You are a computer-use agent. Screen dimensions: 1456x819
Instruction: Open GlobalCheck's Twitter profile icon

━━━━━━━━━━━━━━━━━━━━━━━━━━━━━━

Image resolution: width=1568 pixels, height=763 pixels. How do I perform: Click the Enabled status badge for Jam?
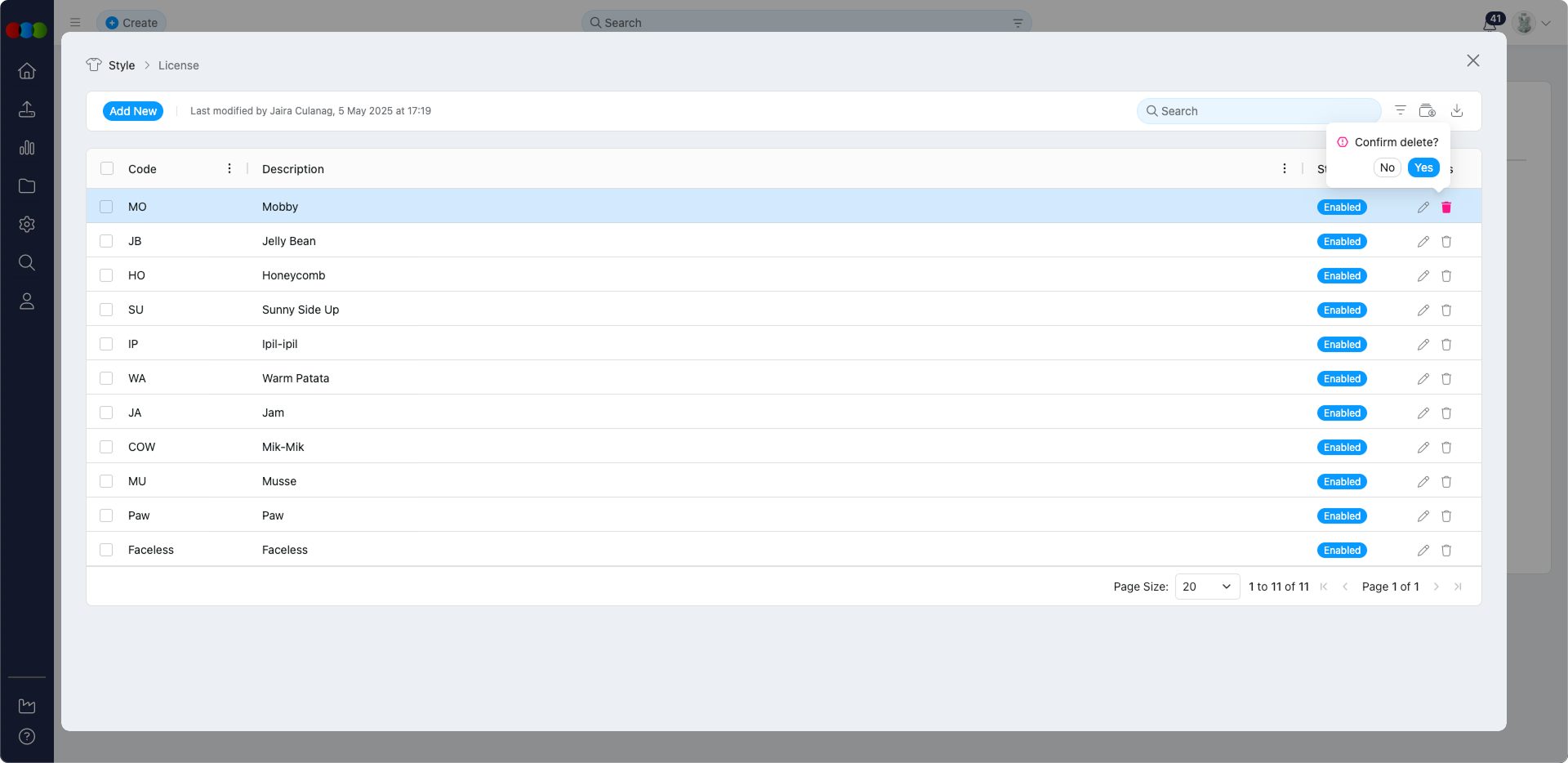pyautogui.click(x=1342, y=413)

━━━━━━━━━━━━━━━━━━━━━━━━━━━━━━

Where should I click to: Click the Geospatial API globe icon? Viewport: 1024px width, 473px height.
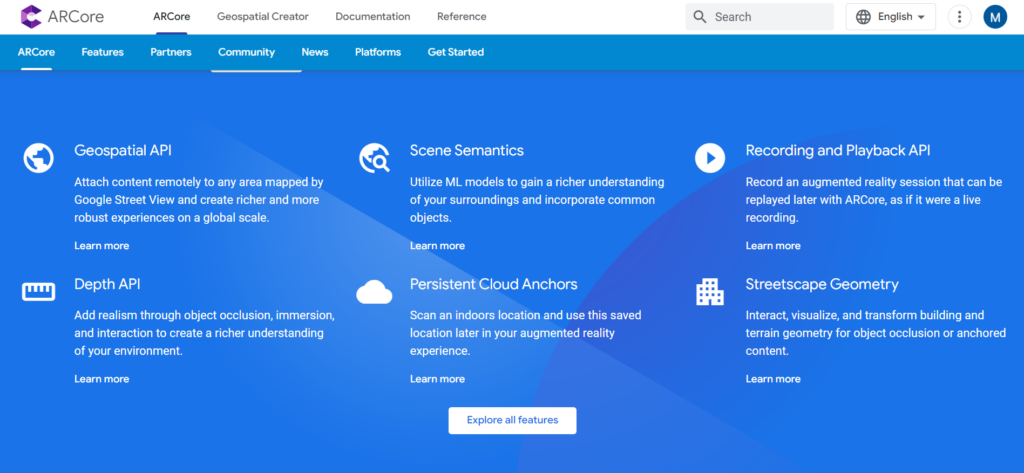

━━━━━━━━━━━━━━━━━━━━━━━━━━━━━━

Instructions for the task
Show each line from the material above where the string "icon" can be found.

Exercise response
Instruction: Open GlobalCheck's Twitter profile icon
Where should I click to: Click the Geospatial API globe icon? Viewport: 1024px width, 473px height.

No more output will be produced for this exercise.